What to do: Print the records exactly. Every mark must remain.

=== Dataset entries ===

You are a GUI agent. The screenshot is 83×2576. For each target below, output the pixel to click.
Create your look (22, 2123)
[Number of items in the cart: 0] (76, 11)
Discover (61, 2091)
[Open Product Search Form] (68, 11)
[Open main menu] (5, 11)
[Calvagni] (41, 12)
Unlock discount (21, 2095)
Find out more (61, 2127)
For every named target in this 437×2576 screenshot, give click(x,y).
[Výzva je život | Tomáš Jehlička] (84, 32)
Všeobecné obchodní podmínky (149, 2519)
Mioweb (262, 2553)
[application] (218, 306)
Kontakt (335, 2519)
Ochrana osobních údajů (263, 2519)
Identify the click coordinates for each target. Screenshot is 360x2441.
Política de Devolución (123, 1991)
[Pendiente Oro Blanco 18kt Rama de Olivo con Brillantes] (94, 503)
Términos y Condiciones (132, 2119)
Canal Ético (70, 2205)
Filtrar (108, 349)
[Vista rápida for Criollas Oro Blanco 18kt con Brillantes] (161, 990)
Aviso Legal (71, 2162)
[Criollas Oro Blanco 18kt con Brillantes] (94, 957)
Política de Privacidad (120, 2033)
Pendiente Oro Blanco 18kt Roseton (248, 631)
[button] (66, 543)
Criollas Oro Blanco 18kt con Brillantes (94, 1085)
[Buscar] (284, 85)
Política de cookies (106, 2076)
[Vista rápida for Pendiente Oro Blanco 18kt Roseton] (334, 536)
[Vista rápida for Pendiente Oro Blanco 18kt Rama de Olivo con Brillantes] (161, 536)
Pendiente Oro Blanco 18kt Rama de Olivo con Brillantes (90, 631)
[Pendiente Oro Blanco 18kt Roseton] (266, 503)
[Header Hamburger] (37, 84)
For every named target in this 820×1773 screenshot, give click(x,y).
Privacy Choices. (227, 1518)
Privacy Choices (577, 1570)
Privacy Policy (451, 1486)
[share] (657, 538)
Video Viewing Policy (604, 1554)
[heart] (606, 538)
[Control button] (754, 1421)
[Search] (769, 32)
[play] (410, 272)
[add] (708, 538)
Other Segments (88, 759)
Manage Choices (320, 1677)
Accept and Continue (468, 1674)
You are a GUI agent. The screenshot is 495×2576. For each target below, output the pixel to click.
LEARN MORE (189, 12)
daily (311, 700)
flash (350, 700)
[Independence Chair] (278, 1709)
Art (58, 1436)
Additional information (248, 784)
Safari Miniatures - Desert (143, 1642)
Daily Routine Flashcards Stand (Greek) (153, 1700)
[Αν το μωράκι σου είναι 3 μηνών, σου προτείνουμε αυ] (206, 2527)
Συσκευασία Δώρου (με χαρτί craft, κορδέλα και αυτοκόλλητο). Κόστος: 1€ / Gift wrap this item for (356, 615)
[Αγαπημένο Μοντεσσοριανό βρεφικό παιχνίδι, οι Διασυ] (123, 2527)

===

Response:
You are a GUI agent. The screenshot is 83×2576. For each target below, output the pixel to click.
Create your look (22, 2123)
[Number of items in the cart: 0] (76, 11)
Discover (61, 2091)
[Open Product Search Form] (68, 11)
[Open main menu] (5, 11)
[Calvagni] (41, 12)
Unlock discount (21, 2095)
Find out more (61, 2127)
For every named target in this 437×2576 screenshot, give click(x,y).
[Výzva je život | Tomáš Jehlička] (84, 32)
Všeobecné obchodní podmínky (149, 2519)
Mioweb (262, 2553)
[application] (218, 306)
Kontakt (335, 2519)
Ochrana osobních údajů (263, 2519)
Identify the click coordinates for each target. Screenshot is 360x2441.
Política de Devolución (123, 1991)
[Pendiente Oro Blanco 18kt Rama de Olivo con Brillantes] (94, 503)
Términos y Condiciones (132, 2119)
Canal Ético (70, 2205)
Filtrar (108, 349)
[Vista rápida for Criollas Oro Blanco 18kt con Brillantes] (161, 990)
Aviso Legal (71, 2162)
[Criollas Oro Blanco 18kt con Brillantes] (94, 957)
Política de Privacidad (120, 2033)
Pendiente Oro Blanco 18kt Roseton (248, 631)
[button] (66, 543)
Criollas Oro Blanco 18kt con Brillantes (94, 1085)
[Buscar] (284, 85)
Política de cookies (106, 2076)
[Vista rápida for Pendiente Oro Blanco 18kt Roseton] (334, 536)
[Vista rápida for Pendiente Oro Blanco 18kt Rama de Olivo con Brillantes] (161, 536)
Pendiente Oro Blanco 18kt Rama de Olivo con Brillantes (90, 631)
[Pendiente Oro Blanco 18kt Roseton] (266, 503)
[Header Hamburger] (37, 84)
For every named target in this 820×1773 screenshot, give click(x,y).
Privacy Choices. (227, 1518)
Privacy Choices (577, 1570)
Privacy Policy (451, 1486)
[share] (657, 538)
Video Viewing Policy (604, 1554)
[heart] (606, 538)
[Control button] (754, 1421)
[Search] (769, 32)
[play] (410, 272)
[add] (708, 538)
Other Segments (88, 759)
Manage Choices (320, 1677)
Accept and Continue (468, 1674)
You are a GUI agent. The screenshot is 495×2576. For each target below, output the pixel to click.
LEARN MORE (189, 12)
daily (311, 700)
flash (350, 700)
[Independence Chair] (278, 1709)
Art (58, 1436)
Additional information (248, 784)
Safari Miniatures - Desert (143, 1642)
Daily Routine Flashcards Stand (Greek) (153, 1700)
[Αν το μωράκι σου είναι 3 μηνών, σου προτείνουμε αυ] (206, 2527)
Συσκευασία Δώρου (με χαρτί craft, κορδέλα και αυτοκόλλητο). Κόστος: 1€ / Gift wrap this item for (356, 615)
[Αγαπημένο Μοντεσσοριανό βρεφικό παιχνίδι, οι Διασυ] (123, 2527)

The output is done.